*Brief*
Output every line from the start of the entries through the line containing "pyautogui.click(x=406, y=439)" as a JSON list of strings, one string per line, leaving out blank lines.

(Beginning of Provided information)

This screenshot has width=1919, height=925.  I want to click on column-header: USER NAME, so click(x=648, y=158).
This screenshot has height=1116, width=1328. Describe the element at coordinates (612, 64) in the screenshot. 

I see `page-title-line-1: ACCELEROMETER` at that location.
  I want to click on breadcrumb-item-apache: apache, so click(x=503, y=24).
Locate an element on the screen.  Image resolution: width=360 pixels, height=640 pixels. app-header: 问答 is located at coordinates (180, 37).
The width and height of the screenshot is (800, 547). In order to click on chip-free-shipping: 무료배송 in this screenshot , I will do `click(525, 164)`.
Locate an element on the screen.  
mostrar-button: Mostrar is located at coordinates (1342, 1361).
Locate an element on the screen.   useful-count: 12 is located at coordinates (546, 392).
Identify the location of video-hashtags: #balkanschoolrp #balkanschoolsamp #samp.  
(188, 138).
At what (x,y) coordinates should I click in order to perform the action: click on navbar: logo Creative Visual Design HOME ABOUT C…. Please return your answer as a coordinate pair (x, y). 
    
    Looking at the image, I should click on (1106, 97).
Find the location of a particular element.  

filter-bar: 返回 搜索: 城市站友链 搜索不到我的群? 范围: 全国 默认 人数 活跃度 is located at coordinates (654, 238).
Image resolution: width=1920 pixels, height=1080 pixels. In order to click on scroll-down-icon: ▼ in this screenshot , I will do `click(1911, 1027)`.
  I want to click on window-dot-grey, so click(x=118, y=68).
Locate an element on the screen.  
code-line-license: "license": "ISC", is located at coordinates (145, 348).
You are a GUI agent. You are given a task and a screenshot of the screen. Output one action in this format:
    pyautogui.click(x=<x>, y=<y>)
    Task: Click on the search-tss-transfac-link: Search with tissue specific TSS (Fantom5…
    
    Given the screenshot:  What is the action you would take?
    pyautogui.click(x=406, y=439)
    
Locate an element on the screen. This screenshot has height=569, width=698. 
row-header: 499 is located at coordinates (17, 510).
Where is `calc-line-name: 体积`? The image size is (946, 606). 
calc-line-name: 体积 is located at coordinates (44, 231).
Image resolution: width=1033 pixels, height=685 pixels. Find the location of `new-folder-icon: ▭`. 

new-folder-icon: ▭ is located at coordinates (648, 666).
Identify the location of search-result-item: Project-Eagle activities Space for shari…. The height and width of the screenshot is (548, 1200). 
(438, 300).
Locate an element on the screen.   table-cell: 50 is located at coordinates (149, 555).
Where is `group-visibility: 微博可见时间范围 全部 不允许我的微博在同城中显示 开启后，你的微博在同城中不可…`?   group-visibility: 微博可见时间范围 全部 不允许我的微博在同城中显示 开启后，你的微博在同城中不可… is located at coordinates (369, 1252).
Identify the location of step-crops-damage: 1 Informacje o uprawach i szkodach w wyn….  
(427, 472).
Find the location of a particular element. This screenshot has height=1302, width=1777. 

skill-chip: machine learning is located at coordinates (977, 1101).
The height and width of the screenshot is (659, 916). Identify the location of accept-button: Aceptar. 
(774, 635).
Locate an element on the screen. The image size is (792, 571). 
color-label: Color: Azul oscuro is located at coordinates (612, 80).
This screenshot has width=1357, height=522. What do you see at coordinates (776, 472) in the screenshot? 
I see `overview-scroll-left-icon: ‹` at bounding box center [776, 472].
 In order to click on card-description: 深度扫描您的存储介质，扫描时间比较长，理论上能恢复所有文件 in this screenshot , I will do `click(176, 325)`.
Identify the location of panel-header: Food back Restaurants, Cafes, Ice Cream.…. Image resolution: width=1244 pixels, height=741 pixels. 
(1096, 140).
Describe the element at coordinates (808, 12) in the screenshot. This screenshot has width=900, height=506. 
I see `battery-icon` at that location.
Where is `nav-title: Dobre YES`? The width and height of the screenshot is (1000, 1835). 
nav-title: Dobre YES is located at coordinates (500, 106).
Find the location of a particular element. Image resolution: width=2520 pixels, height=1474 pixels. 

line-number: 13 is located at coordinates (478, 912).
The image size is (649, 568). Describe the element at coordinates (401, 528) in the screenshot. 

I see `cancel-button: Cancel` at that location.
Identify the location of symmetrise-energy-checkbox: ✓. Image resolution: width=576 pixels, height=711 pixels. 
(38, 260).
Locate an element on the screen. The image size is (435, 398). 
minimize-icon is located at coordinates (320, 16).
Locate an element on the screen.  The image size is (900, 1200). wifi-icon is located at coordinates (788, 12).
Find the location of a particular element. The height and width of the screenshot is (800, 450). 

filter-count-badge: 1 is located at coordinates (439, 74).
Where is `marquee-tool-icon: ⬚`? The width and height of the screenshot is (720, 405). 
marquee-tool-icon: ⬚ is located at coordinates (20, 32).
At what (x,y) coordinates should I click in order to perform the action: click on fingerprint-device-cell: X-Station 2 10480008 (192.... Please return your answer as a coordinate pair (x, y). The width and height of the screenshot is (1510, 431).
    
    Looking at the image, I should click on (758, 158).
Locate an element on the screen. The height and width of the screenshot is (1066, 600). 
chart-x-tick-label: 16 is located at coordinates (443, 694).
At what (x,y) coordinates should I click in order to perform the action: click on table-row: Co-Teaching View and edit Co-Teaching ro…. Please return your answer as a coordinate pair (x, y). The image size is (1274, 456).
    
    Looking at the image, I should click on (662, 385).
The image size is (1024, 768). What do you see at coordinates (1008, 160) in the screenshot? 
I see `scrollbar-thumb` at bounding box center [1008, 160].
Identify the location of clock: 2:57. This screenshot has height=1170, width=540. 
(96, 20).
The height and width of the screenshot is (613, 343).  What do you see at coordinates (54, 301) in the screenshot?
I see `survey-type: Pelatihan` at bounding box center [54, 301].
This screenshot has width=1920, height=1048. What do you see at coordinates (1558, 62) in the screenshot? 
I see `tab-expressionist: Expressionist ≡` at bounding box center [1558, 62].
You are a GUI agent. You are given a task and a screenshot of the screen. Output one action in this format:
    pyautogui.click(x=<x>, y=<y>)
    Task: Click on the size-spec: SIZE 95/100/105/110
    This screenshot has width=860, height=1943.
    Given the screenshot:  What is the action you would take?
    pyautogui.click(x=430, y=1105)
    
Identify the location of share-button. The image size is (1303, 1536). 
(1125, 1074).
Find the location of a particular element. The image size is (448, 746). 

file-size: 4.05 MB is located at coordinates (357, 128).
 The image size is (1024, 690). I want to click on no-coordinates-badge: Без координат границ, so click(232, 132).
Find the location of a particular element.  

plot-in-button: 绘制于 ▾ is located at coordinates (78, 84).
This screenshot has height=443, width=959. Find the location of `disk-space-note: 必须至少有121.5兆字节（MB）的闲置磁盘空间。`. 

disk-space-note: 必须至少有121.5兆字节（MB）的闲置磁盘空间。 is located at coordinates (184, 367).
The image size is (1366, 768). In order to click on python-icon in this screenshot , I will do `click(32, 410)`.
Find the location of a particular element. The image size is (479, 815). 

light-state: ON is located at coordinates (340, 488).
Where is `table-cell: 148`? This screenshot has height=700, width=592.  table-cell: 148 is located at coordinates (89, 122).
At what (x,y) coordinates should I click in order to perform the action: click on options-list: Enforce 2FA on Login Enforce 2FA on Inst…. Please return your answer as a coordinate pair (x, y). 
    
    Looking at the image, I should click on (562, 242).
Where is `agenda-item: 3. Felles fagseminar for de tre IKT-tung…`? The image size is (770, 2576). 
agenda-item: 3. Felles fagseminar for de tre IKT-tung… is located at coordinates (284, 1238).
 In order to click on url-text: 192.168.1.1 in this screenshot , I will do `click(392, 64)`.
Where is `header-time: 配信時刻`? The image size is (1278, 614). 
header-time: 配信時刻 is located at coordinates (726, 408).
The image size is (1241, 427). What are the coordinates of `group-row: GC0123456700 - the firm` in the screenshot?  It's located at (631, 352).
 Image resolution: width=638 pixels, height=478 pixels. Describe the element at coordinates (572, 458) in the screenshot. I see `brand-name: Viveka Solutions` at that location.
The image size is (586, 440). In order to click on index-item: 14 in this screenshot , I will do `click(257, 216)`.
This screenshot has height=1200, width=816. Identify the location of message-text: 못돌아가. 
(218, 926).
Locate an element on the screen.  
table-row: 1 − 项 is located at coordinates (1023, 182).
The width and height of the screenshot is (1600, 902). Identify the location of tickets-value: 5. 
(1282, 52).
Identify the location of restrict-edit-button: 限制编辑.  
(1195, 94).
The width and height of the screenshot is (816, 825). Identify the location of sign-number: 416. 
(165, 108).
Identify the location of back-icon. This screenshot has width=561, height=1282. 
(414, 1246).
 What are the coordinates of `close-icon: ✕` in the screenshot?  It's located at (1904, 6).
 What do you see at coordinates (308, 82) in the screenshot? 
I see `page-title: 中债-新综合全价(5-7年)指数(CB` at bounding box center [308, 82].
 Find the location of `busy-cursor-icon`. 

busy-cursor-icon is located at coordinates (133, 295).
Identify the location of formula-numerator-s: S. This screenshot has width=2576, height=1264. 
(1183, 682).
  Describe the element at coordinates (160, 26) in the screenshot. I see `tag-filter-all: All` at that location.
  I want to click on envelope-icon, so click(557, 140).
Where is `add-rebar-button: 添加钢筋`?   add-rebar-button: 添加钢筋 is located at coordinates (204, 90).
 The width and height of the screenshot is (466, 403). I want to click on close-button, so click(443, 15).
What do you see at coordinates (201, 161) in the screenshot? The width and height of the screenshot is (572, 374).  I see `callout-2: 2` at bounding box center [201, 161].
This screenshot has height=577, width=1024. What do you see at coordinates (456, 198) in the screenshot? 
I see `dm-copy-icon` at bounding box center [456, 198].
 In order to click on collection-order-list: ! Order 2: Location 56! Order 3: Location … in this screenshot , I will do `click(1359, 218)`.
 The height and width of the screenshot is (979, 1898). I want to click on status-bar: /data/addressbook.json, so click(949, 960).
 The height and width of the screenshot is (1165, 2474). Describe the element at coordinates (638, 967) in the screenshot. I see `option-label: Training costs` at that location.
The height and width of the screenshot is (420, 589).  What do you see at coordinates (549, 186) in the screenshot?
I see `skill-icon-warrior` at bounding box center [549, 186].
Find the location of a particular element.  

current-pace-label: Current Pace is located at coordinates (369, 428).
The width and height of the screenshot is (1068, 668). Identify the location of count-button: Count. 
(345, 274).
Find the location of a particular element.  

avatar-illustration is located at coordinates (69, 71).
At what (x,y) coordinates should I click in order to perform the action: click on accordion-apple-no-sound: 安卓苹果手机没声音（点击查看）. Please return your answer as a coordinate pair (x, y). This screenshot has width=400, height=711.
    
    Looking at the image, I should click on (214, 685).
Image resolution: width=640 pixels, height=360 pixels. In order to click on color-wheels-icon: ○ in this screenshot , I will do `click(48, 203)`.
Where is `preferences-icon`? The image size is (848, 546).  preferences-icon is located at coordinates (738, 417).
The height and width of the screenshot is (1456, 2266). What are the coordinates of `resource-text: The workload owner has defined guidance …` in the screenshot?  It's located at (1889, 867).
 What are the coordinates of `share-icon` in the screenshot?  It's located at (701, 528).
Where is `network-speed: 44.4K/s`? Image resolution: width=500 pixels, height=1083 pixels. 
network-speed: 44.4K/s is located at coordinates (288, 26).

(End of Provided information)

*Response*
[
  "This screenshot has width=1919, height=925.  I want to click on column-header: USER NAME, so click(x=648, y=158).",
  "This screenshot has height=1116, width=1328. Describe the element at coordinates (612, 64) in the screenshot. ",
  "I see `page-title-line-1: ACCELEROMETER` at that location.",
  "  I want to click on breadcrumb-item-apache: apache, so click(x=503, y=24).",
  "Locate an element on the screen.  Image resolution: width=360 pixels, height=640 pixels. app-header: 问答 is located at coordinates (180, 37).",
  "The width and height of the screenshot is (800, 547). In order to click on chip-free-shipping: 무료배송 in this screenshot , I will do `click(525, 164)`.",
  "Locate an element on the screen.  ",
  "mostrar-button: Mostrar is located at coordinates (1342, 1361).",
  "Locate an element on the screen.   useful-count: 12 is located at coordinates (546, 392).",
  "Identify the location of video-hashtags: #balkanschoolrp #balkanschoolsamp #samp.  ",
  "(188, 138).",
  "At what (x,y) coordinates should I click in order to perform the action: click on navbar: logo Creative Visual Design HOME ABOUT C…. Please return your answer as a coordinate pair (x, y). ",
  "    Looking at the image, I should click on (1106, 97).",
  "Find the location of a particular element.  ",
  "filter-bar: 返回 搜索: 城市站友链 搜索不到我的群? 范围: 全国 默认 人数 活跃度 is located at coordinates (654, 238).",
  "Image resolution: width=1920 pixels, height=1080 pixels. In order to click on scroll-down-icon: ▼ in this screenshot , I will do `click(1911, 1027)`.",
  "  I want to click on window-dot-grey, so click(x=118, y=68).",
  "Locate an element on the screen.  ",
  "code-line-license: \"license\": \"ISC\", is located at coordinates (145, 348).",
  "You are a GUI agent. You are given a task and a screenshot of the screen. Output one action in this format:",
  "    pyautogui.click(x=<x>, y=<y>)",
  "    Task: Click on the search-tss-transfac-link: Search with tissue specific TSS (Fantom5…",
  "    Given the screenshot:  What is the action you would take?",
  "    pyautogui.click(x=406, y=439)"
]